What you will do: From the line with "This screenshot has width=592, height=445." to the end of the data below, restate each line word for word, both ends included, without the pictures.
* * * * * * * * *
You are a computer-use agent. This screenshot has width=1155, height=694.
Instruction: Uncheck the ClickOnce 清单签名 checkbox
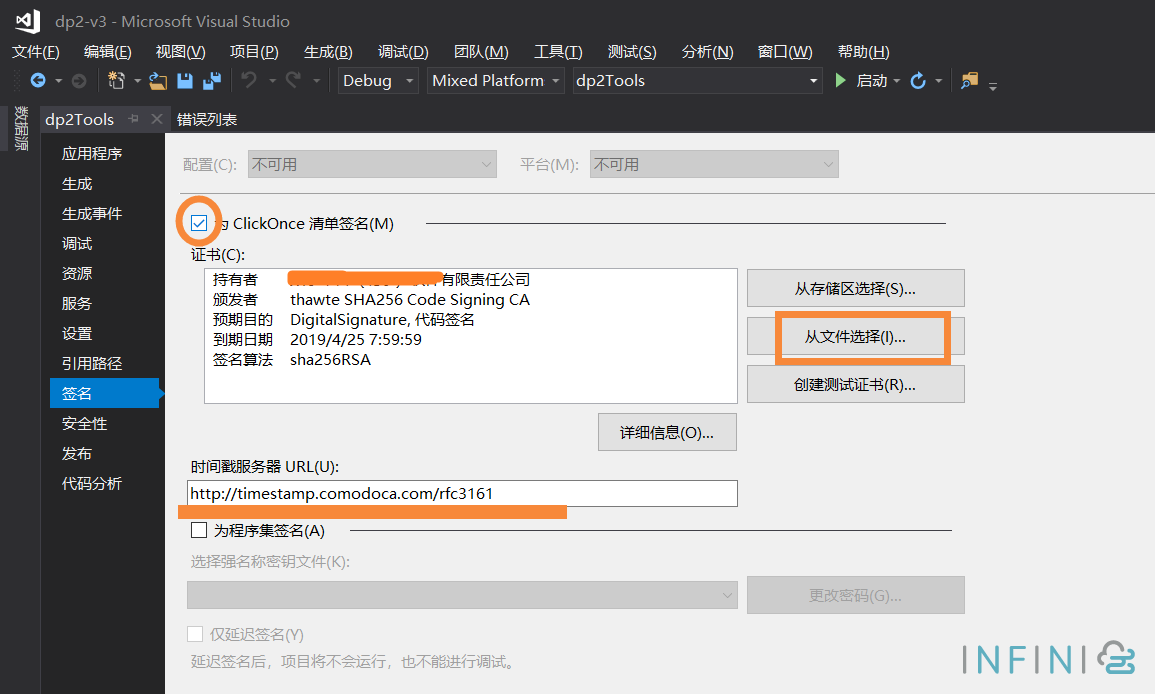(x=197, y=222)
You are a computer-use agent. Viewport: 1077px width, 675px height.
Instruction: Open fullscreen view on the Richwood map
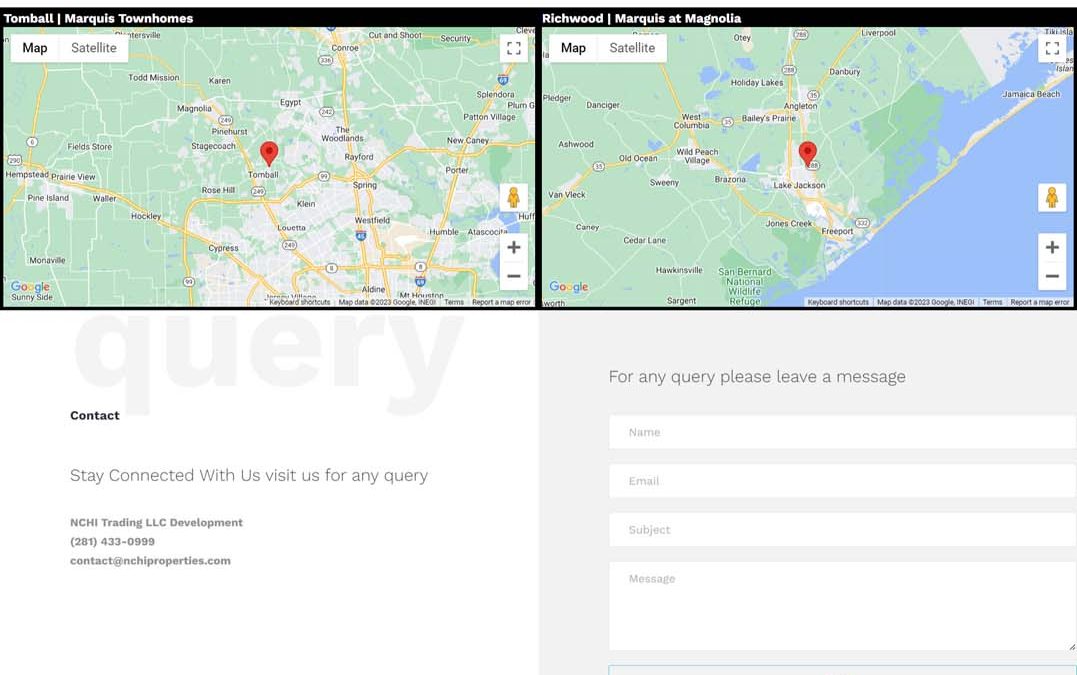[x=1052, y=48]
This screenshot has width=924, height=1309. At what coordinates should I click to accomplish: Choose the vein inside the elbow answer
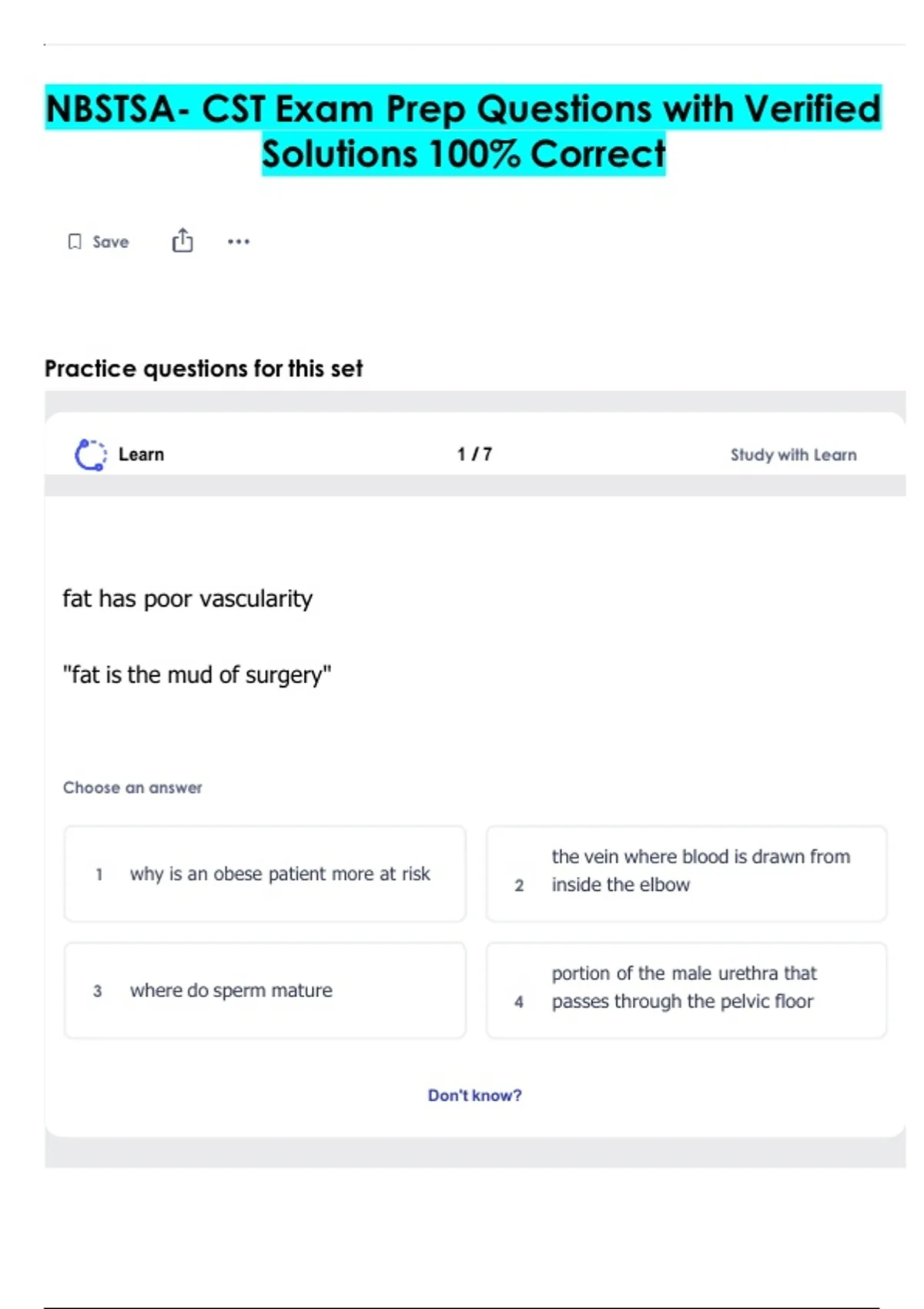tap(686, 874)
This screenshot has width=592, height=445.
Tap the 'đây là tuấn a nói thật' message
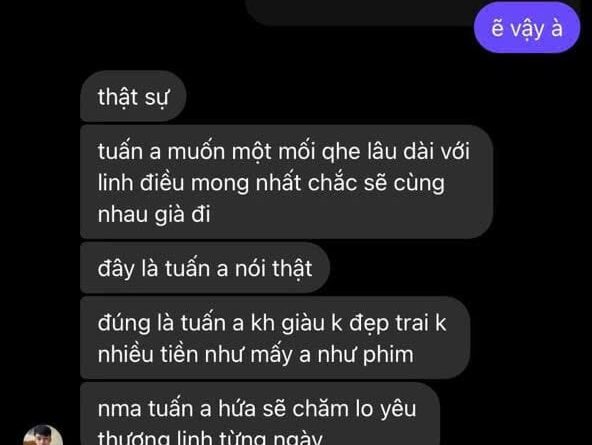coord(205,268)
* * * * * * * * *
Answer:
This screenshot has width=592, height=445.
Tap the 'đây là tuấn a nói thật' message
coord(205,268)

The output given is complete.